__Given exercise__:
Count the lines below that contain the string "pyautogui", treating uppercase and lowercase as different, and reply with the number alone.

::::::::

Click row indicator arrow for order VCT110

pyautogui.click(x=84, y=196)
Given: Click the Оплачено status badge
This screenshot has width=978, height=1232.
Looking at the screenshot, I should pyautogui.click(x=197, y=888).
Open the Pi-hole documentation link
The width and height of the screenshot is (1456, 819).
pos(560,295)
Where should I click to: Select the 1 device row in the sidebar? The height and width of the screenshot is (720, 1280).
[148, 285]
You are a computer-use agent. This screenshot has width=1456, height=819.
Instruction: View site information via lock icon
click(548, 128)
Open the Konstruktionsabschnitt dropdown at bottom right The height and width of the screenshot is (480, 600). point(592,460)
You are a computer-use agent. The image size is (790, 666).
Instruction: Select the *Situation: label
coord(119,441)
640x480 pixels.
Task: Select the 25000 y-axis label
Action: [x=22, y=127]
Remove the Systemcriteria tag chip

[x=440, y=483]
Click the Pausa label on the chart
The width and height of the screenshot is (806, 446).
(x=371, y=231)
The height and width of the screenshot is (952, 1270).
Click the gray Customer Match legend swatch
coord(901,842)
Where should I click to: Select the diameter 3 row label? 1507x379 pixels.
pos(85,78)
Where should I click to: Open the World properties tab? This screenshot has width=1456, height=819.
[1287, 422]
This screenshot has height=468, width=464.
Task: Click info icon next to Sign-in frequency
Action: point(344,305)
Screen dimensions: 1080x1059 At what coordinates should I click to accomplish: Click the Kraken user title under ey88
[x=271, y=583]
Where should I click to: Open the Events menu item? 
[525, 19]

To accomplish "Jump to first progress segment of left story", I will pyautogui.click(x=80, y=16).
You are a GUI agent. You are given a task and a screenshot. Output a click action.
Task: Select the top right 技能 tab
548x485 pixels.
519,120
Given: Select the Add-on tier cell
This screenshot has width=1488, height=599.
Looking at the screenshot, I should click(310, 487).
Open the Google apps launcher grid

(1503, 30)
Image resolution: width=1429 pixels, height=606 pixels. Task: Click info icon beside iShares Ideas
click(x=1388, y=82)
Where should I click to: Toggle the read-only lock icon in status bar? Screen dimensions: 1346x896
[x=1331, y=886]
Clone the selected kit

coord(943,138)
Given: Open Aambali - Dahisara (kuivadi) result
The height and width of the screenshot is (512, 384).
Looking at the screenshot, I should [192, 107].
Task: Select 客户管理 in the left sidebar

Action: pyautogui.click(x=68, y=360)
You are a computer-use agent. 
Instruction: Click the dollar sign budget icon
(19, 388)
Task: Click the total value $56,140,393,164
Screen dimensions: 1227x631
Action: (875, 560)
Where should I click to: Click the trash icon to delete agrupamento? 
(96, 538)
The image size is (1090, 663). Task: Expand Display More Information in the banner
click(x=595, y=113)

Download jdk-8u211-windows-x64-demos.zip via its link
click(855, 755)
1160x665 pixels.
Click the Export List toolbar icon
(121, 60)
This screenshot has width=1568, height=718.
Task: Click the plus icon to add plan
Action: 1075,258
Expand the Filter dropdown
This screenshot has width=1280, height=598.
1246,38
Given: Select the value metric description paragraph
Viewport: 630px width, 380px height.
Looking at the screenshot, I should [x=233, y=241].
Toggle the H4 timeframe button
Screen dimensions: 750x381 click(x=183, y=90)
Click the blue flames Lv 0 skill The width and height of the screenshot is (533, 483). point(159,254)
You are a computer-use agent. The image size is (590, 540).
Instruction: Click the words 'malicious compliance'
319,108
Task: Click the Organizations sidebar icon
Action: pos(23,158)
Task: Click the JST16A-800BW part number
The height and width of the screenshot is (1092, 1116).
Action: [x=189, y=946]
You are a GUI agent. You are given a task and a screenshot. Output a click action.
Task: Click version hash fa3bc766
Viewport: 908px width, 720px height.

::::::::

__Result of this exercise__:
4